## Task instructions
1) List every specific kind of animal named in the passage on insect-inspired robot navigation.
2) Resume the passage on insect-inspired robot navigation after its final sentence.

But things aren’t as easy on the algorithmic side of robotics – we really don’t have that many “diverse” options when it comes to perception/navigation algorithms – most of our algorithms these days fall on the machine-learning (some type of training producing a runtime model) or Photogrammetric (Classic computer-vision, or more modern approaches like SLAM), and different approaches within each algorithmic family too often share failure modes.
IMHO what we need as an industry is as many new algorithmic approaches as we can find – to enable more diverse systems design. Over the years I got to meet many people working on this problem and it turns out that one such promising path is not new at all but actually very old – teaching us lessons that biological systems have learned over the last 100 million years. Of course “biological inspired design” is not new – researchers have been fascinated by how different animals perceive and navigate the world (consider Bats, or Fish navigating the bottom of the ocean); and some biological systems seem to be able to handle exactly-once scenarios extremely efficiently – or at least efficiently from a runtime SWaP-C perspective, not evolutionary time!
One such research team came out of Sheffield University where they spent the last 8 years reverse-engineering the brains of insects (honey bees, ants & fruit flies) which are remarkable animals from a perception/navigation perspective! Ants for example can navigate successfully in very sparse environments such as deserts, and honey bees are able to successfully navigate previously unknown locations back to their hive, including navigating across “domains” that they never experienced before – such as between urban and rural environments. As we know, many “AI” systems can be fragile in the face of changing domains – but somehow honey bees managed to learn to navigate successfully in and across multiple domains without prior knowledge.
Add to this that Honeybees have extremely limited computational, memory and power capacity, and a lot of their energy budget is allocated to flight – while land (and water) creatures have the option to slow down to reduce their energy needs, flying creatures (generally) don’t have as many energy-conservation options.

## Source data
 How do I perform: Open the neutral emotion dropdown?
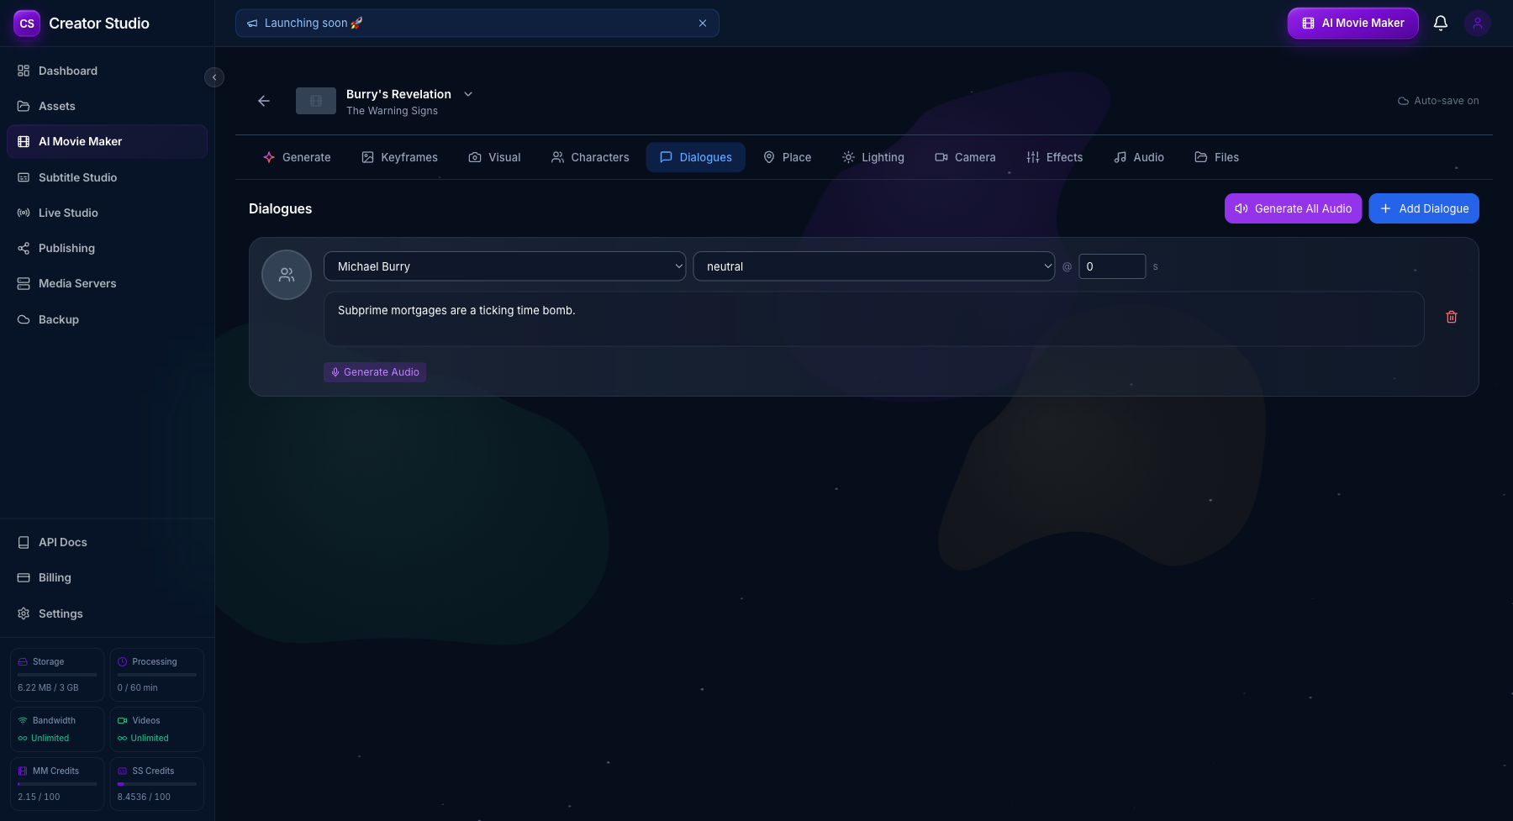(x=873, y=266)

## Answer list
1) Bats, fish, honey bees, ants, fruit flies

2)
I won’t get into the detail of how the Opteran researchers figure out what’s happening in the brain of insects, or exactly how these algorithms work (I’ll leave the fun “explainers” to the researchers) – suffice it is to say that insects (and millions of years of evolution) figured out how to perceive & navigate the world *very* efficiently, and do it in a way that requires neither massive computation (Photogrammetry) or massive data systems (labeling/training/model-building, the main cost of an ML system) – they figured out a “third way”.
What’s special about this “third way” warrants repeating: no massive data collection, no labeling, no model training, fewer domain-transfer issues – the same simple system can handle multiple environments safely.
IMHO, there are two extremely interesting side-effects that come out of this new “third-way”. The first is that it is now “cheap” to add diversity to any system (regardless if it’s Machine-Learning or Photogrammetric-based) as the SWaP-C requirements are minimal; and the second is that it’s now possible to add advance perception/navigation to incredibly small & compact system, enabling a completely new category of robotics. I’m excited to be collaborating with two different organizations who are using the Opteran stack – one adding diversity, the other creating a completely new category of extremely small robots that can navigate almost any environment safely – including sense-and-avoid, GPS-Denied navigation, and “place names” – the ability to describe a place and navigate to it later on.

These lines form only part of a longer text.